Jesse Mulligan will talk reviewing at the Escape! festival on Saturday, June 4. Photo/supplied
In an age when anyone with an internet connection can share their thoughts with the world, two outstanding writers are coming to the Escape! festival to discuss the art of reviewing.
American author and reviewer Jane Ciabattari claims the "democratisation" of reviewing is synonymous with the decay of reviewing and
Steve Braunias, books editor at The Spinoff website, doesn't disagree.

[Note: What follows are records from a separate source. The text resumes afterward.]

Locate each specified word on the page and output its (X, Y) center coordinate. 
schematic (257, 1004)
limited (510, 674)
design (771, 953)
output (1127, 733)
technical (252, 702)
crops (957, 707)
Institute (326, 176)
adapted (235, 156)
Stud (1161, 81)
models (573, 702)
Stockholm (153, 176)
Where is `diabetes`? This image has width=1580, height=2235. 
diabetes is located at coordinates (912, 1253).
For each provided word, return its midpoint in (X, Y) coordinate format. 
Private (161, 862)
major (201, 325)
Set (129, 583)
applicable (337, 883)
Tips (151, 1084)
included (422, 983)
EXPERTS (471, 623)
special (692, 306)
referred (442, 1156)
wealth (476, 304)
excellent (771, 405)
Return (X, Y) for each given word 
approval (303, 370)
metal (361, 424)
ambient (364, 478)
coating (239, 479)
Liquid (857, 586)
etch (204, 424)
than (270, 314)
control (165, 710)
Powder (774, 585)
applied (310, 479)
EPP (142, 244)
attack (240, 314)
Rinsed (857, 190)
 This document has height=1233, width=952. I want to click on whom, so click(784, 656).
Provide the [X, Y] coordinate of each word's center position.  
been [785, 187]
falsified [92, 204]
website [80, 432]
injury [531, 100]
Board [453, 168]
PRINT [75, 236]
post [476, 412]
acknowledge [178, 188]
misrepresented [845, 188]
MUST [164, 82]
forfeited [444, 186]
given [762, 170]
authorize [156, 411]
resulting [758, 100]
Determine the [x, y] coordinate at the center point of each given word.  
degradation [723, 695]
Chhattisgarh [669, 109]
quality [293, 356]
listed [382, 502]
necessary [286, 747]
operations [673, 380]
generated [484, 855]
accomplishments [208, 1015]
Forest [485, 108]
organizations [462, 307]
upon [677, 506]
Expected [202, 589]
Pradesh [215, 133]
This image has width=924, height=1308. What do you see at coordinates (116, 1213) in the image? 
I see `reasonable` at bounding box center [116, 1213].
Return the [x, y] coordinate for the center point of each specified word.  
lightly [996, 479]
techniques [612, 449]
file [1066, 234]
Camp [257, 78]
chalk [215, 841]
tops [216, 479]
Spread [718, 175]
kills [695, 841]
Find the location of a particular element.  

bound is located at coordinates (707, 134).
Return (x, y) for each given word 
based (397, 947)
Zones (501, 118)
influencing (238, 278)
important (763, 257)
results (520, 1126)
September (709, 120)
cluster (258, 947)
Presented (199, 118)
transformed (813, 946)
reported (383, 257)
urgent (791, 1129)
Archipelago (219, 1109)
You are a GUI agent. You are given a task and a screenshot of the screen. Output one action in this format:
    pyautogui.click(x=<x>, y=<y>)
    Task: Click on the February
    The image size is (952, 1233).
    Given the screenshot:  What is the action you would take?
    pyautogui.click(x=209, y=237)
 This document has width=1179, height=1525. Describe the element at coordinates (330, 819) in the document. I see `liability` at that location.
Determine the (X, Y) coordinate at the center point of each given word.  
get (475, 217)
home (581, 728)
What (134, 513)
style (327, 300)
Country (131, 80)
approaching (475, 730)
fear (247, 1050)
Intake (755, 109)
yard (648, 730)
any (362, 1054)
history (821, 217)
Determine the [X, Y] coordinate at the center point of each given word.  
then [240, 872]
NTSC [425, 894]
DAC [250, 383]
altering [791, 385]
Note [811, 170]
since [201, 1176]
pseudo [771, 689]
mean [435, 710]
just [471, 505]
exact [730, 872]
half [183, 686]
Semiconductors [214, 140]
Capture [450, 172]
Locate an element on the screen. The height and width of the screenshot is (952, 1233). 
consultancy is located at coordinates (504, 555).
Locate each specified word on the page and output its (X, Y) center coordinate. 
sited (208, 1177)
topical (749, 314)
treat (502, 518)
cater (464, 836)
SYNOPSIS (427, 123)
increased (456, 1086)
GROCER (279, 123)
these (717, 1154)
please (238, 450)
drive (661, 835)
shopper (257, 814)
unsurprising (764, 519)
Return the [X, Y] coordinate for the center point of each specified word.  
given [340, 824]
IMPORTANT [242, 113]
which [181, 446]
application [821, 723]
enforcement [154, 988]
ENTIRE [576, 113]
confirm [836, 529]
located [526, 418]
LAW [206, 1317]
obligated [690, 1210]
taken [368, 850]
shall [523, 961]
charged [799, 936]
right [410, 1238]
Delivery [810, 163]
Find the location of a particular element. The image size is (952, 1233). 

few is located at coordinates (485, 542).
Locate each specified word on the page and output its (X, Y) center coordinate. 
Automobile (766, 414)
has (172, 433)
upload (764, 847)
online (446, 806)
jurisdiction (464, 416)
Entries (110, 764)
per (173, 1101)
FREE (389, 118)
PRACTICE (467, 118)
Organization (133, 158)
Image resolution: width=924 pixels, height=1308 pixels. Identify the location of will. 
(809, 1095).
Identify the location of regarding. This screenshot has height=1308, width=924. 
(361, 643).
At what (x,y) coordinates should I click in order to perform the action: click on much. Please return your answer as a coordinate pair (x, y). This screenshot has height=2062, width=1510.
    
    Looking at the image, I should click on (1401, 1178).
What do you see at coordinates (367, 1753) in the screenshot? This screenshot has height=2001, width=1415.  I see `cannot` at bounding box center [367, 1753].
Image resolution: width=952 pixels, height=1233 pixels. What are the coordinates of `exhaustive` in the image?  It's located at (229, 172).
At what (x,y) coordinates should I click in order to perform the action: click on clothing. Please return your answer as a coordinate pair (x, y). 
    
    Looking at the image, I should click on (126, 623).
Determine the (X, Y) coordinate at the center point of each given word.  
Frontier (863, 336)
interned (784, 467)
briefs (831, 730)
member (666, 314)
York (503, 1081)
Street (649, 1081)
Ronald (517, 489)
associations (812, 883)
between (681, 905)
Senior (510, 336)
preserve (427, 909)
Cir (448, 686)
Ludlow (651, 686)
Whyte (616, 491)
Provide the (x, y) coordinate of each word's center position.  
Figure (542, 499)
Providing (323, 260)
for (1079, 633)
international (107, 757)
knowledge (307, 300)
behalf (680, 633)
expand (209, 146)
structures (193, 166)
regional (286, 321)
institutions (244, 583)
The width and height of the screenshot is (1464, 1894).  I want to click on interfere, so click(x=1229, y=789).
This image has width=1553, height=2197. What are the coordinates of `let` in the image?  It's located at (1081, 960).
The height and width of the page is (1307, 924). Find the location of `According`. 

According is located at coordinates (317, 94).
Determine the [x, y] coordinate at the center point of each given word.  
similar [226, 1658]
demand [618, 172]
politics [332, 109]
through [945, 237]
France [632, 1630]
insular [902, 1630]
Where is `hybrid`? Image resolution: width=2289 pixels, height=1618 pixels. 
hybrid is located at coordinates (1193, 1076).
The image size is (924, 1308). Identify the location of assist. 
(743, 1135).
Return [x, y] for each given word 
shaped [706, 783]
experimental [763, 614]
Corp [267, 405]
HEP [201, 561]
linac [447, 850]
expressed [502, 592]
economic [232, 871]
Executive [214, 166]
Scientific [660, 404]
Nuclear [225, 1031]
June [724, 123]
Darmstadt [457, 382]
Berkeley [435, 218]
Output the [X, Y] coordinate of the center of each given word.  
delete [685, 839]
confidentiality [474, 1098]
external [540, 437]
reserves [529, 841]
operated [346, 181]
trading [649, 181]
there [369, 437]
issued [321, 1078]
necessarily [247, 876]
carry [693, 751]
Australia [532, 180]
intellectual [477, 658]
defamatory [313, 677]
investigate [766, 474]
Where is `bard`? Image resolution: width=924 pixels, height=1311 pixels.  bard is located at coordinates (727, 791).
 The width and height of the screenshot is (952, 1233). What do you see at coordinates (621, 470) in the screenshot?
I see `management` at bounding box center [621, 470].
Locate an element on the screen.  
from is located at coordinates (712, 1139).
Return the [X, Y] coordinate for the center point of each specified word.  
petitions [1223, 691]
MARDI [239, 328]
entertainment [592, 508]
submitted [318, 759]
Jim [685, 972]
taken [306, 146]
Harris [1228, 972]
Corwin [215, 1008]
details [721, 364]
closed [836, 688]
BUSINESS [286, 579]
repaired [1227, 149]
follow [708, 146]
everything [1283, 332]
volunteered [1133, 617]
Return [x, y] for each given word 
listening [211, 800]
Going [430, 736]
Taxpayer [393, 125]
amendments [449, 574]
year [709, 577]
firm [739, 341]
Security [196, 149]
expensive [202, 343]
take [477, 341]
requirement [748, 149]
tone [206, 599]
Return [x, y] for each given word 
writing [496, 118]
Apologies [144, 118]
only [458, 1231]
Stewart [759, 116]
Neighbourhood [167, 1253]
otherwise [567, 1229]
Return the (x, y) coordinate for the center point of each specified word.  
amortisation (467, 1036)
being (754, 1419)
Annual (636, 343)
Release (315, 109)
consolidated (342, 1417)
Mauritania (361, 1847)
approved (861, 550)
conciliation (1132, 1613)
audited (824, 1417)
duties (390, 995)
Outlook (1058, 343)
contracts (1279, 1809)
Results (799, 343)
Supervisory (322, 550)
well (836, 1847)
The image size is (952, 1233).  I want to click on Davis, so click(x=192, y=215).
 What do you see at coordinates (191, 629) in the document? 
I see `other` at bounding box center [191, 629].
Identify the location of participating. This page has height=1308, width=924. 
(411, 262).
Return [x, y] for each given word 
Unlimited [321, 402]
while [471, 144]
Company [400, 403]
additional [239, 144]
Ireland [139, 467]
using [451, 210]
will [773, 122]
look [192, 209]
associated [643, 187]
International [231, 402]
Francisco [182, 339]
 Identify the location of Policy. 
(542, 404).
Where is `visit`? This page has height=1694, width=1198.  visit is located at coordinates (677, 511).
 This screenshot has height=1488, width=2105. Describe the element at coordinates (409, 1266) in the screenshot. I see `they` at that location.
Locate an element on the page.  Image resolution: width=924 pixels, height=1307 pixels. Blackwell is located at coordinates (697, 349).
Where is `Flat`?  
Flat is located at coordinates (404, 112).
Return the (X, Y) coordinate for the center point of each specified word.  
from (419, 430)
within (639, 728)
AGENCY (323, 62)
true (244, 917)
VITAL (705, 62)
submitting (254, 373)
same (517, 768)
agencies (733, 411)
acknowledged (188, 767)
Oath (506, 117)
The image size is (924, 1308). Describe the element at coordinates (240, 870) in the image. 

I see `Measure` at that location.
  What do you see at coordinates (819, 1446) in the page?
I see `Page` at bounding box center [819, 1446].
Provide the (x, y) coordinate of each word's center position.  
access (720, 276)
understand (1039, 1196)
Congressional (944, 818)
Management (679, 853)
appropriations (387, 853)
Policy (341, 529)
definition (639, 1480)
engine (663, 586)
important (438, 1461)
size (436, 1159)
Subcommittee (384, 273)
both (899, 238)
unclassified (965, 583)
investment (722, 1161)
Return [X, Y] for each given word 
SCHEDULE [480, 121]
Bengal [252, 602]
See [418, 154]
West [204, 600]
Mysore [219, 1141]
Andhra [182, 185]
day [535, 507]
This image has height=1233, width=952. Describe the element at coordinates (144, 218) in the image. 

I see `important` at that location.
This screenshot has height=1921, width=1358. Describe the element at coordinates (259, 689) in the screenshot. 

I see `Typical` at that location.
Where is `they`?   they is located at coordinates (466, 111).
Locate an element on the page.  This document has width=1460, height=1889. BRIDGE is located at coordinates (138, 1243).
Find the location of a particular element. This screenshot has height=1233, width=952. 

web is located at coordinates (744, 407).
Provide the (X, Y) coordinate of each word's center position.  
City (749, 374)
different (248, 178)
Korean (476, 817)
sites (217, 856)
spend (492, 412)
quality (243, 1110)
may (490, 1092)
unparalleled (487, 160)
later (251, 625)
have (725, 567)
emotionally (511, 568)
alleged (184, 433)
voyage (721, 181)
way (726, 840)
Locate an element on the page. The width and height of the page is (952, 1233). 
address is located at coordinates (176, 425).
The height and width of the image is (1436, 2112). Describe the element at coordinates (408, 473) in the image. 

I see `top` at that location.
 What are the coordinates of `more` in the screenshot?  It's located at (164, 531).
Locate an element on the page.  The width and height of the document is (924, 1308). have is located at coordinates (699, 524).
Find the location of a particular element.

"Book reviewing is one of the most difficult and delicate of the literary arts," he says. "Giving a plot summary and some bland opinion about the merits of it isn't quite good enough, and neither are a few pithy words in some boring Book in Brief review column. I prefer a Books at Enormously Great Length review column. "There have always been wonderful and astute reviewers in New Zealand. Michael King comes immediately to mind. I think he may have been our very best non-fiction reviewer, which makes sense, because he may have been our very best historian. Writers are critics too."
Joining Steve at Escape! is Jesse Mulligan, restaurant reviewer for Viva (NZ Herald), who was so keen to work as a food writer that he started a food blog as an "audition" for a paid job. A former law student who abandoned his studies after winning a stand-up comedy contest, Jesse's no stranger to bad reviews. Within 14 months all three of the original presenters of TVNZ's Seven Sharp had left, with "funny man" Jesse being the last. He now hosts a weekday afternoon show on Radio NZ.
Coincidentally, Steve is also a food reviewer, of a sort, filing a regular column for the NZ Herald, The Man who Ate Lincoln Road, a collection of reviews of the Auckland street's fast-food joints.